Potential Roadblocks

  1. Apathy. With this class, I doubt I will face this problem, but it is an obvious classroom management consideration. If students do not "buy in" on the idea and the process, there is a risk they could "get away" with doing very little, hence learning very little.
  2. Organisation. I am relying on my students to be very organised. As part of the deal, I need to be even more organised, particularly with getting the resources they request. My technician is a little concerned with the potential for many groups doing different experiments at the same time. It says something about my personality that I find this possibility to be exciting!!

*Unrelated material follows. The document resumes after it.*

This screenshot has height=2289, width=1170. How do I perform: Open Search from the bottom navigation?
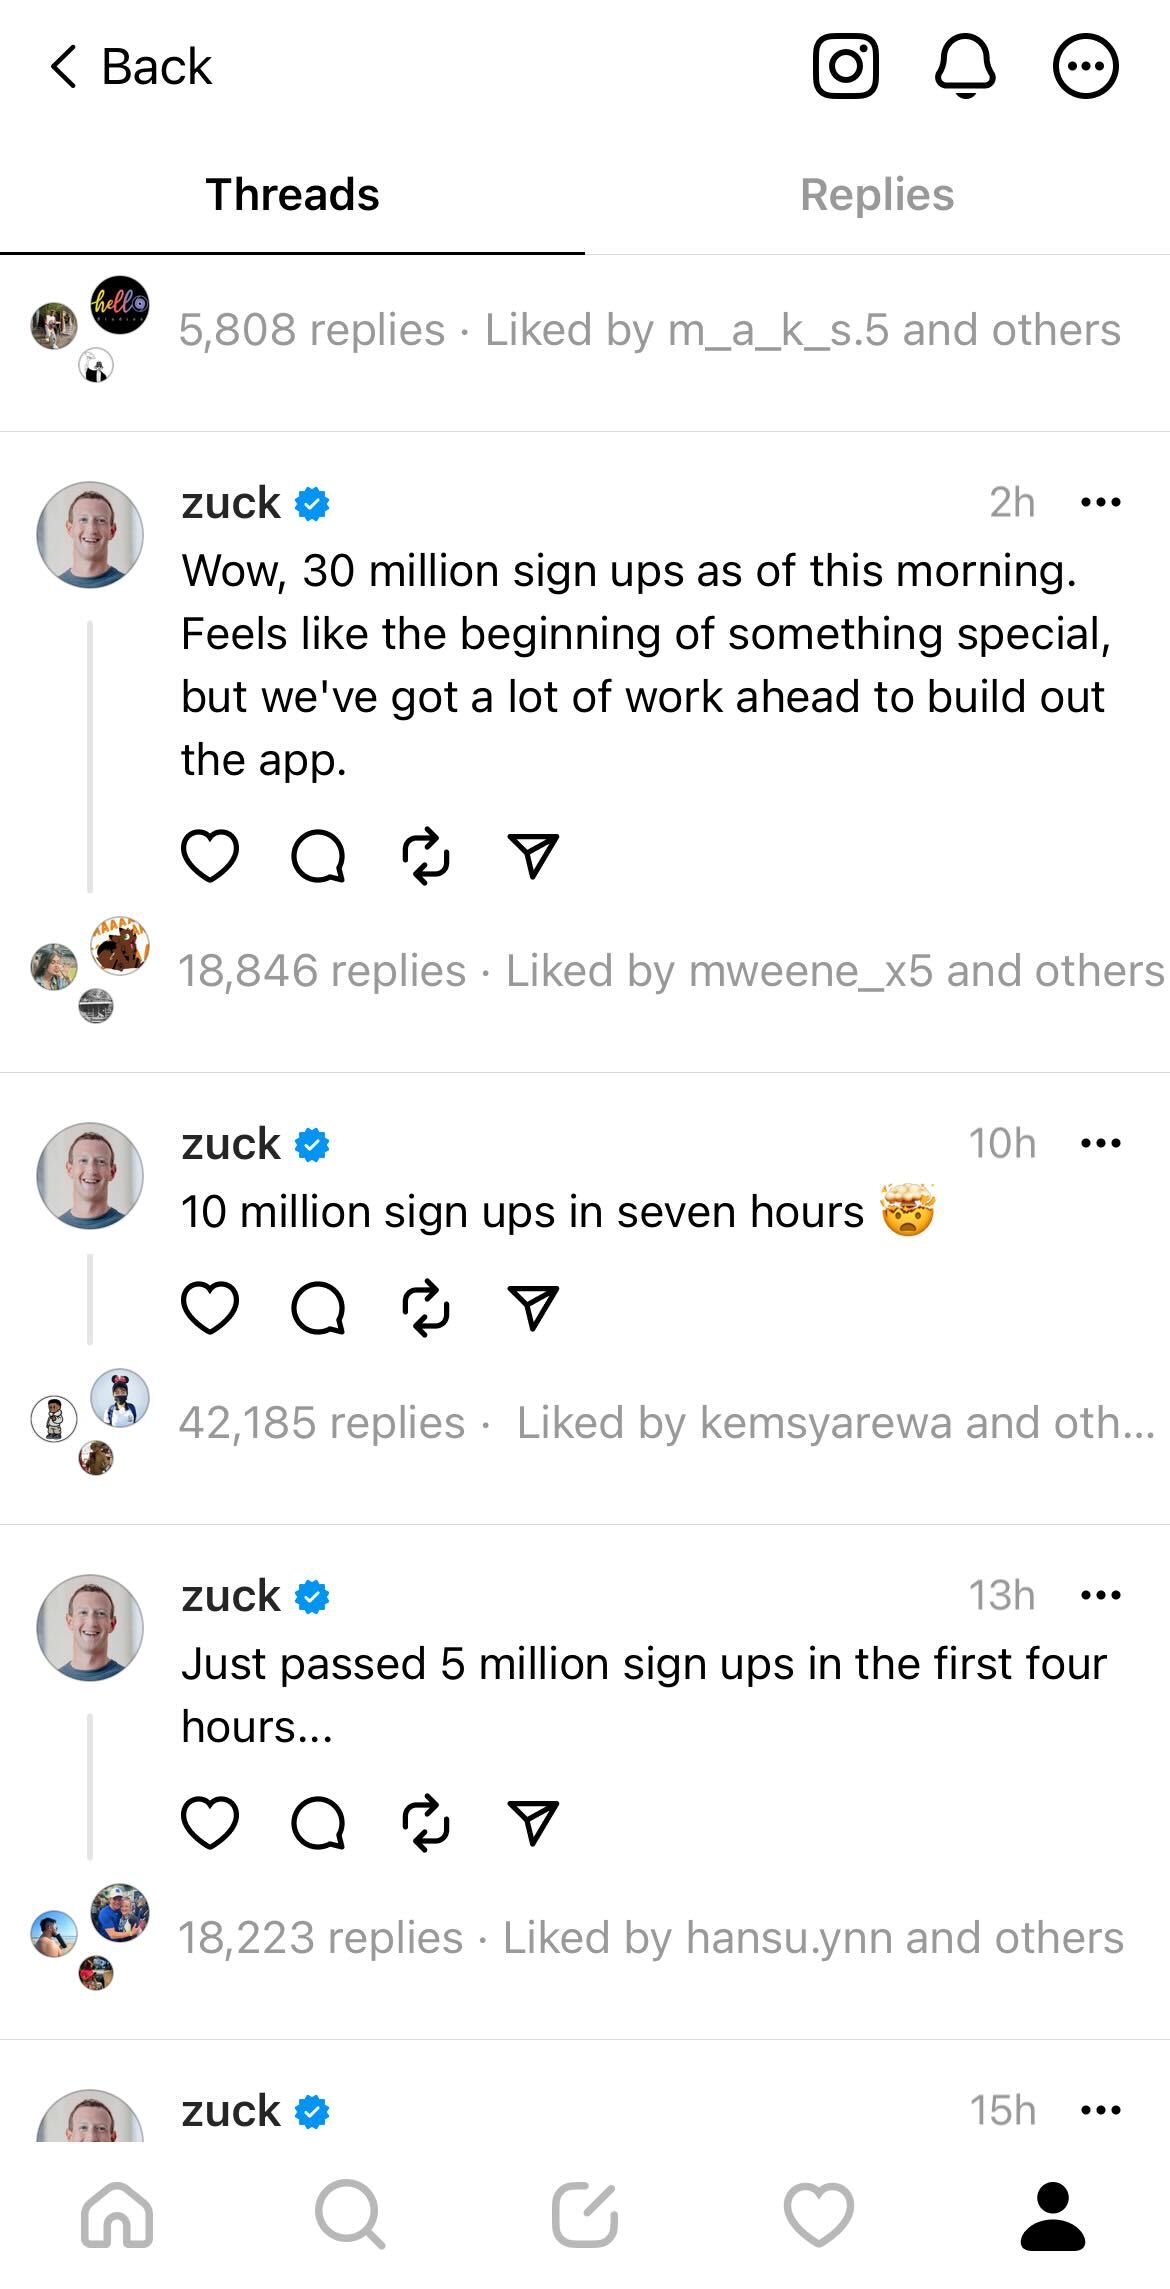pos(350,2214)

Interestingly, I have no concerns about them "covering all of the work". I have outlined the key concepts for them and their books outline the specific learning outcomes required to reach the different achievement levels in NCEA. So long as I give them homework tasks which assess their depth of knowledge and communication abilities (i.e. past exam questions??), this just doesn't worry me.

Sunday, 3 February 2013

Goodbye Comfort Zone

So, the first full week of the 2013 academic year is only 11 hours away. With a million ideas racing around in my head, I have tried to create a plan of attack for a new (well, new for me) teaching style. Common sense and sanity suggest to trial it with one class and stick with the "tried and true" with the others, but common sense and sanity have never been genuine strengths of mine. My Year 9 Science, Year 11 Extension Science, Year 12 Chemistry and Year 13 Chemistry are all about to experience my own little teaching style (r)evolution!

Blog It

Tomorrow, I will take all of my classes to a computer suite and get them signed up to Blogger. Then, I will make them all authors of their respective class blogs. Every week, I will allocate a "team" of bloggers for each class. Their job for the week will be to film my teaching, film experiments, record any relevant notes and activities (in whatever format they see fit) and to give their opinions about the week in Science/Chemistry.

Film It

I started with this last year. It proved excellent for my own professional reflections (I talk way too fast when I teach, for one!), but it also made me "rewindable" for my students. It was great to see the experiments filmed too. I still have ethical issues about the students being filmed. We managed this last year by me being the only person who could be filmed; experiments can be filmed without showing identifying parts of the students. This will just have to be my approach this year too until the school develops a policy to govern this.

"Flip" It

I know, I know...get with the times, Matt. "Flipping" is so last decade! However, I pledge to get away from the mundane act of writing notes in class. This can be done at home. Students can look up the basics at home too. Class time is for those issues and questions and activities they cannot find quickly on Google or YouTube, or which don't have a black-or-white answer. Let's THINK people; that's what class time is for.

Reflect

I need to reflect on the progress and to be honest about the real learning happening in my class. Are my students learning more despite not having to write notes any more? Are they fully engaged knowing they are not always personally responsible for keeping a record of the lesson every day? In short, I am freaking out about this! I am well-planned, but I do not know if I have planned for the unpredictable nature of the teenage creature.... Goodbye comfort zone, it was nice knowing you!